Radiological Surveillance for Pituitary Adenomas in Multiple Endocrine Neoplasia Type 1: A Longitudinal Cohort Study

作者
Yetunde B Omotosho,Nayan U Vikram,Elizabeth C Wright,Venkata Naga Srinivas Dola,W. Abbas,Rana Tora,Lynn S. Bliss,Craig Cochran,Carl F. Pieper,Prashant Chittiboina,Lee S. Weinstein,William F. Simonds,Nadia Biassou,Smita Jha
出处
期刊:The Journal of Clinical Endocrinology and Metabolism [Oxford University Press]
标识
DOI:10.1210/clinem/dgaf704
摘要

Abstract Context Patients with multiple endocrine neoplasia type 1 (MEN1) are genetically predisposed to developing tumors of the parathyroid, pancreas, and anterior pituitary. While widespread genetic testing has increased early diagnoses, the value of radiological surveillance for pituitary adenomas in these patients remains unclear. Objective To investigate the impact of pituitary magnetic resonance imaging (MRI) findings on patient management in MEN1. Design Retrospective longitudinal cohort study.
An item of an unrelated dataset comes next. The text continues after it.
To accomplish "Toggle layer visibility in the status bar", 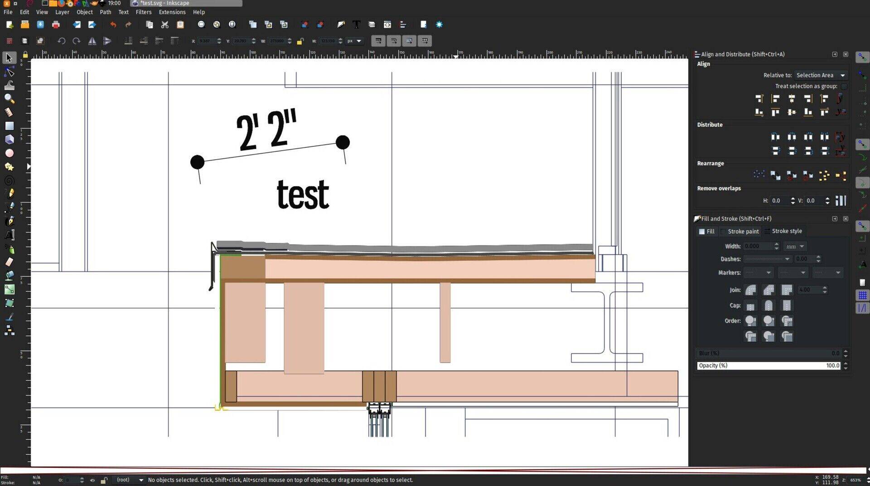I will [93, 480].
Setting NIH Clinical Center. Patients Genetically confirmed MEN1 evaluated between 1977 and September 2024. Measures Cumulative proportion and rate of intervention for nonfunctional adenomas. Results Three hundred twenty patients with a mean follow-up duration of 14 ± 12 years were identified. One hundred eighty-two out of 320 patients (57%) had pituitary adenomas, of whom 95/182 (52%) had nonfunctional adenomas. All patients with adenoma had biochemical evaluation at the time of pituitary MRI. There were 21/95 (22%) patients with nonfunctional adenomas that needed an intervention throughout their follow-up. The rate of intervention per 100 patient-years for nonfunctional adenomas was 3.1% (confidence interval 2.0-4.7%). All patients with nonfunctional adenoma who required an intervention reported symptoms or had an abnormal pituitary function test. Tumor volume of 38/48 (79%) nonfunctional adenomas followed over a mean of 8.3 ± 6.1 years remained stable. Only 42/518 (8.1%) MRIs for nonfunctional adenomas were prompted by clinical or biochemical abnormalities. Individualized imaging could have avoided approximately 4 MRIs per patient with nonfunctional microadenoma over their follow-up. Conclusion In an overwhelming majority of patients with MEN1, radiological surveillance for nonfunctional pituitary adenomas offers minimal added benefit beyond patient-reported symptoms and pituitary function testing.